= Janet Stancomb-Wills =

British philanthropist (1853–1932)

Dame Janet Stancomb Graham Stancomb-Wills (25 January 1854 – 22 August 1932) was the first woman mayor of Ramsgate in Kent, an office which she held from 1923–24, and she was also the first person to receive, in 1922, the Freedom of the Town. She was elected President of the Royal West of England Academy (RWA) in 1911, decades before any other British Academy even admitted women as full members, and also became President of the School of Architecture at Bristol in 1921. In 1927, she was appointed Justice of the Peace for Kent. She died on 22 August 1932 at East Court, Ramsgate, Kent, aged 78.

==Biography==
Born Janet Stancomb Graham Stancomb, she was the elder daughter of George Perkins and Catherine Janet (née Lobb) Stancomb, of Aldersgate, London, and niece of the first Baron Winterstoke (Sir W. H. Wills).

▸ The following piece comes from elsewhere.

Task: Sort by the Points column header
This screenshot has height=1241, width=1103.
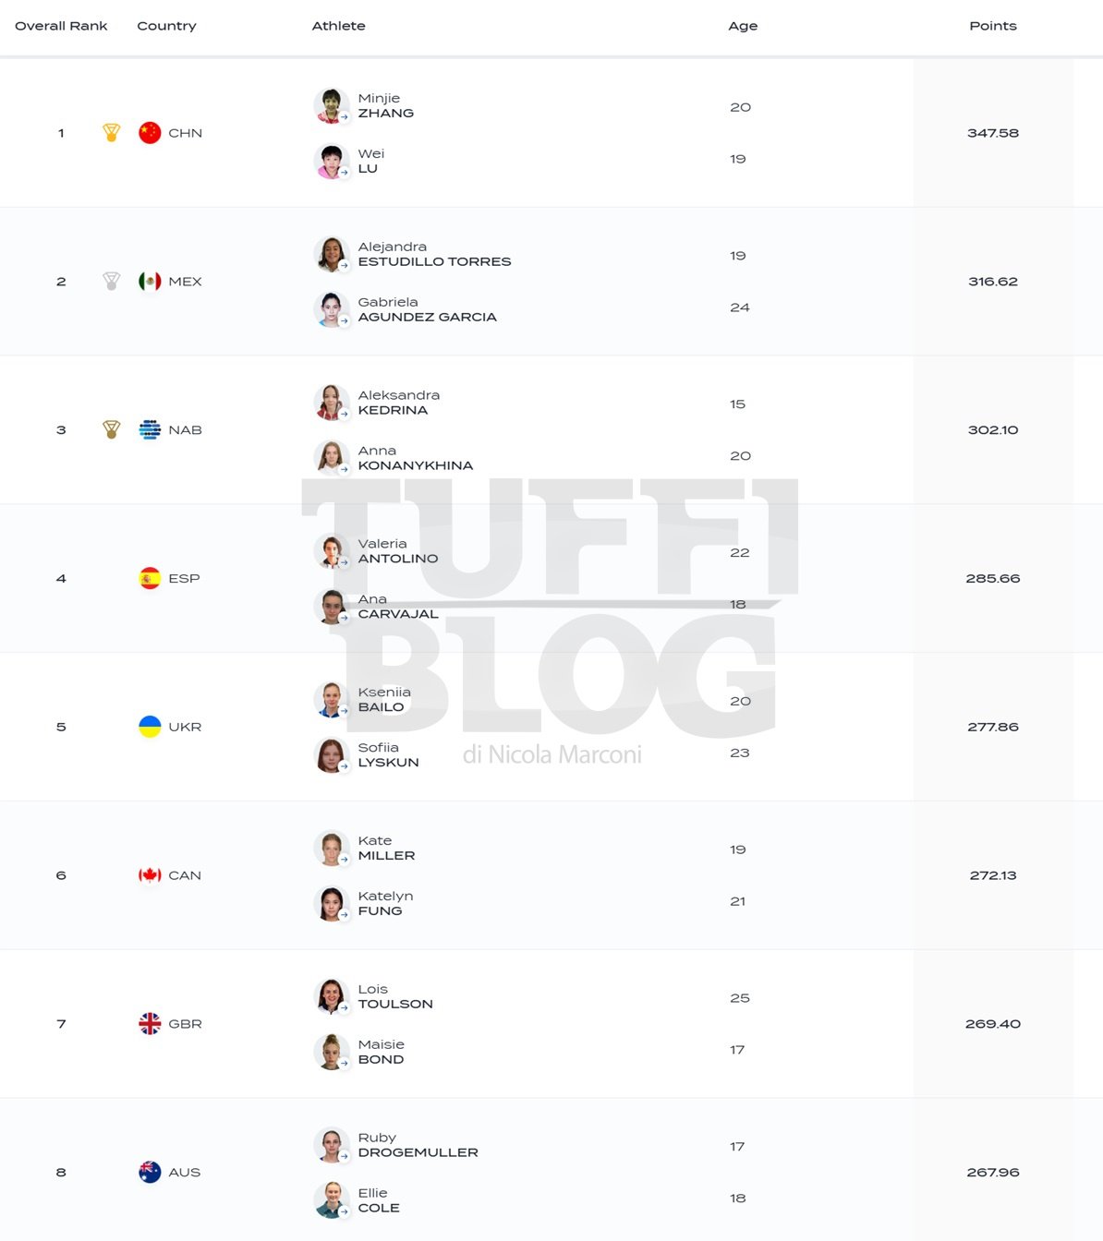Action: (993, 26)
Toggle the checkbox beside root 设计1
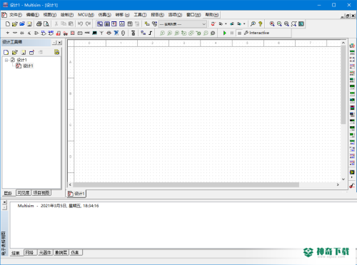Screen dimensions: 357x265 pos(13,60)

With the early deaths of her father, and older brother, she and her sister, Yda Emily Margaretha Stancomb (31 January 1856 – 22 September 1936), were adopted by their mother's sister, Elisabeth, and her husband, Sir William Henry Wills. Janet and Yda officially changed their names in 1893 to respectively, Janet Stancomb Graham Stancomb-Wills and Yda Emily Margaretha Stancomb-Wills.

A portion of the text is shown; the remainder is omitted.